The city from all angles

CAMERON ALFORD | STAFF REPORTER

 

Freshman Jaquell Hamelin, a Chicago native, said “there is beauty in the struggle” of leaving his hometown to come to school in Indianapolis.

Hamelin, a sociology major and social work minor, sees the issues of living in Chicago every day, but he still considers his hometown a special place.

Hamelin said his family had to pull a lot of strings to get him to Butler University. He attended a private high school in Chicago, where he earned a scholarship that pays for most of his tuition.

In high school Hamelin experienced a culture similar to Butler’s: a predominantly white school where he represented the only diversity in his classes. However, what he knew there was different from the issues he faced in his community.

He said Chicago is permeated by high rates of unemployment, teen pregnancy and random acts of violence.

Although community issues were evident, one school gave Hamelin a chance to make an impact on his community.

He received a full tuition scholarship from Butler, and he is using that opportunity to learn how to make a difference in the lives of young people by mentoring them.

The sociology major said his city is misguided. He wants to be able to shape and guide the young minds of the inner city in a positive direction.

“I have always believed in paying it forward,” he said.

Laila Grayson, a freshman finance and economics double major from Wyoming, Ohio, is paying it forward by educating other students about the significance of big-city issues.

Wyoming is a suburb of Cincinnati, which Grayson said is in the midst of rebranding. “The effect is right in my face.”

Cincinnati, she said, is currently battling a lack of funding for public schools and the prevalence of crime and heroin addiction in the city.

Coming to Butler, then, the freshman said she had high expectations both for herself and those around her.

Grayson said she had an experience in her integration and assimilation class where the teacher realized late in the semester that her students felt passionately about the topics.

“People don’t really talk about the issues that are hard to talk about,” she said.

Her proudest moment was when her best friend at Butler said she helped him view the world differently by thinking about important issues he had never thought of before.

For Dena Phillips, a sophomore political science major and criminology minor from Columbus, Ohio, change is an imperative part of facilitating a flourishing community.

When trying to decide which college to attend, Phillips said she looked for smaller schools in big cities so that she would have the opportunity to make an impact in her community.

Phillips is a part of Butler’s chapter of Alpha Kappa Alpha Sorority, Incorporated, an African-American-founded Greek sorority.

In joining A.K.A., Phillips has found a sisterhood and a community that fostered an interest for change.

The sophomore uses her sorority as a platform for making a difference in the lives of the Butler community.

Butler facilitates a great sense of community already, but Phillips said diversity needs to be a primary focus for the university.

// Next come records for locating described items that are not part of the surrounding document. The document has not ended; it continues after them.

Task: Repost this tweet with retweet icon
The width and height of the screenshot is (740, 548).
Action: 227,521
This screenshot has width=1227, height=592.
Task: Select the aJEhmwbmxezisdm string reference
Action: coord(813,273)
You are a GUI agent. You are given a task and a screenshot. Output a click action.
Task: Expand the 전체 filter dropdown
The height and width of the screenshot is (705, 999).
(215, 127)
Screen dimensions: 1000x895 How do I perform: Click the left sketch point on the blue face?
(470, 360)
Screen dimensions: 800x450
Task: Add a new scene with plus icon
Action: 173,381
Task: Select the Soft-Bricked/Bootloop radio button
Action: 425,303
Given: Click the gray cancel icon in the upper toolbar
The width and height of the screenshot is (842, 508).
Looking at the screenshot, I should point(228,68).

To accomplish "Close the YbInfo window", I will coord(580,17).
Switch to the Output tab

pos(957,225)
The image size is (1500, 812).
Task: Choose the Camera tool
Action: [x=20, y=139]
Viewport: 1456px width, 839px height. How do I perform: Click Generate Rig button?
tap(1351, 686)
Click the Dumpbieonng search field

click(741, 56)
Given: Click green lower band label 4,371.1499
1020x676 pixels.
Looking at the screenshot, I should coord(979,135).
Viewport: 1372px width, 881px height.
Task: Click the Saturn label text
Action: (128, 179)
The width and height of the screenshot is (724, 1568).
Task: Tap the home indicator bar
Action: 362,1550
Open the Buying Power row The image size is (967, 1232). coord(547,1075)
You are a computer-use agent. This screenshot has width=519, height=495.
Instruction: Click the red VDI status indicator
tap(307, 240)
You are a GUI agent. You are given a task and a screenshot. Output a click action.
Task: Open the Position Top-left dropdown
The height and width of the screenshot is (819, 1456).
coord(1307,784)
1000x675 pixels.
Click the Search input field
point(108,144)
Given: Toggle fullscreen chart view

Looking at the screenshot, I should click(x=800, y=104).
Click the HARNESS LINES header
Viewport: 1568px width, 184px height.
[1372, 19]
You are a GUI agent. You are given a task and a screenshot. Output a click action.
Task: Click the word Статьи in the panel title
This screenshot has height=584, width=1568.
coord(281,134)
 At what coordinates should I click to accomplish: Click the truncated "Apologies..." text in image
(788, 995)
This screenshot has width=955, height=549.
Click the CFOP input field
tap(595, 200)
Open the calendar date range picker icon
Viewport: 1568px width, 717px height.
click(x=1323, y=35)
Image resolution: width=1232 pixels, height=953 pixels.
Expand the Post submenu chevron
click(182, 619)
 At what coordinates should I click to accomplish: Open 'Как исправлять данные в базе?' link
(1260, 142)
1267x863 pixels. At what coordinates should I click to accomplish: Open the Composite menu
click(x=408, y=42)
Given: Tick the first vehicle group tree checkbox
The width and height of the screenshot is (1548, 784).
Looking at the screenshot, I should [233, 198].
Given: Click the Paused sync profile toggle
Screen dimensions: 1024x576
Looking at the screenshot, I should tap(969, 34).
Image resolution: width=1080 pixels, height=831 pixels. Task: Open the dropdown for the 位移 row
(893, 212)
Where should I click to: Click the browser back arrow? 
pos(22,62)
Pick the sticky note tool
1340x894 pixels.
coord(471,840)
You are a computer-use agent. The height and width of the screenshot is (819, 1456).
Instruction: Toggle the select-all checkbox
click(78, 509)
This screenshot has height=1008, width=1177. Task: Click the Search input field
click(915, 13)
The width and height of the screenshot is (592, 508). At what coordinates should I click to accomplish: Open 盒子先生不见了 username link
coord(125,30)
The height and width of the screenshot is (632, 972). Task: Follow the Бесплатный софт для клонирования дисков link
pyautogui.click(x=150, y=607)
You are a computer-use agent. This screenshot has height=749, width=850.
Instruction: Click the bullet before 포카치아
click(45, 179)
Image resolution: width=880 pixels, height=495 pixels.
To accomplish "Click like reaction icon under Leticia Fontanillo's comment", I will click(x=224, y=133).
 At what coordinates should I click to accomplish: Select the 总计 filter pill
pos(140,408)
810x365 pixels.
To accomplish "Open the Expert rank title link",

In her opinion, Butler is making progress, but “we can do better.”

These three students have made their impact felt by identifying the issues, educating students about the significance of these issues and addressing them in a strategic way. These students have made Butler their home.

As students, they understand the importance of initiating a more diverse community on Butler’s campus.

Although Phillips sees the potential for a more diverse campus, “if we are not learning, or even accepting, then I feel we are not making change – that is not The Butler Way.”